### [Exercise]
Your copy should hold every record exactly and no images.

### [Provided information]
━━━━
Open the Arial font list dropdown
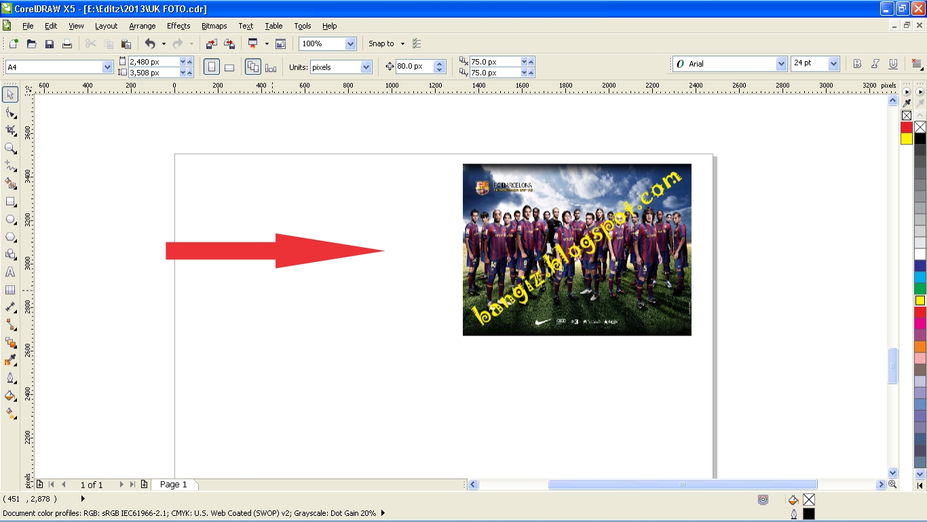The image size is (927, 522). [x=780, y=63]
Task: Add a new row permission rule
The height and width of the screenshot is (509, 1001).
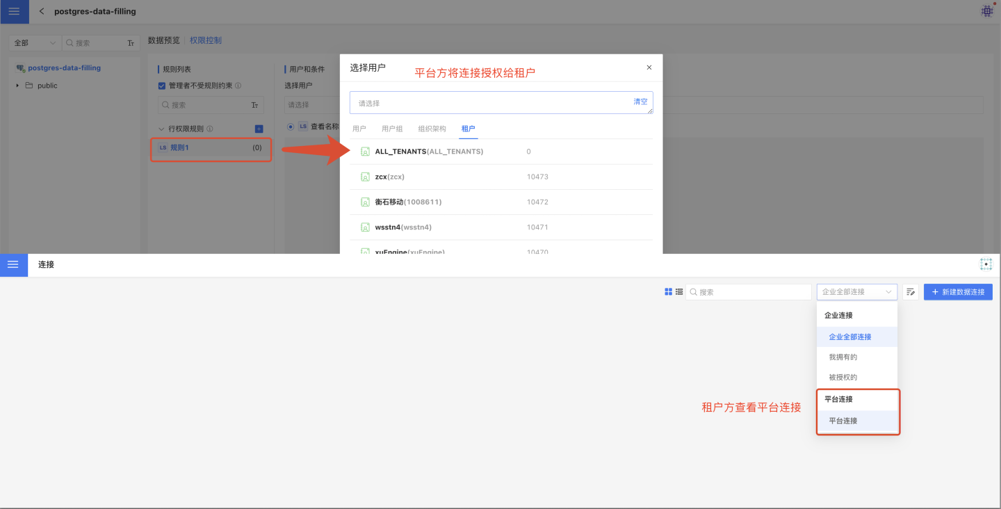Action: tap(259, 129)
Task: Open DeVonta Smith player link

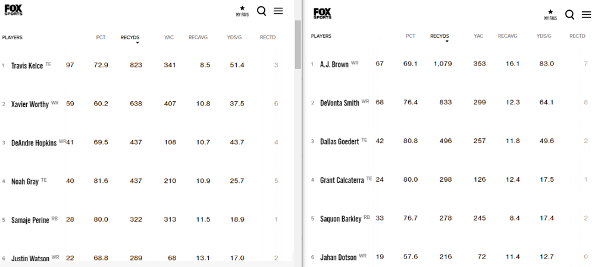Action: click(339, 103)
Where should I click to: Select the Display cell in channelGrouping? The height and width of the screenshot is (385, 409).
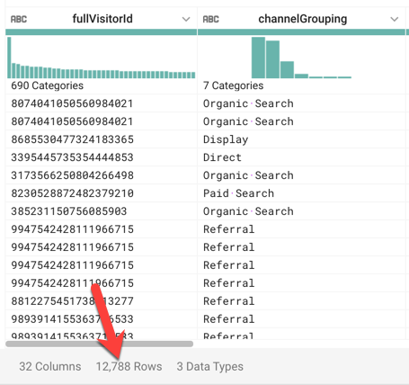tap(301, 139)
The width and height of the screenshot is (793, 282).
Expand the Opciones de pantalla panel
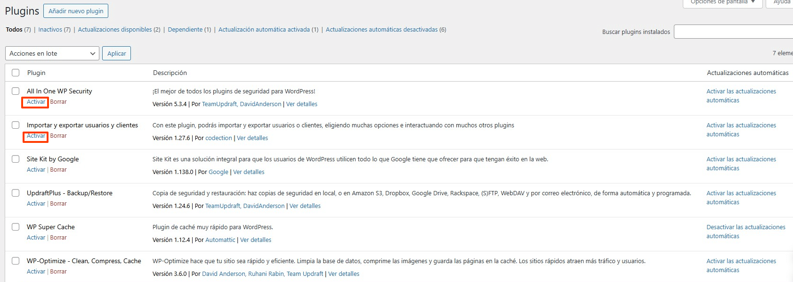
━━━━
### [Answer to this task]
Open the Arial font list dropdown
The image size is (927, 522). [x=780, y=63]
Task: Add a new row permission rule
The height and width of the screenshot is (509, 1001).
Action: tap(259, 129)
Task: Open DeVonta Smith player link

Action: click(339, 103)
Where should I click to: Select the Display cell in channelGrouping? The height and width of the screenshot is (385, 409).
tap(301, 139)
The width and height of the screenshot is (793, 282).
Expand the Opciones de pantalla panel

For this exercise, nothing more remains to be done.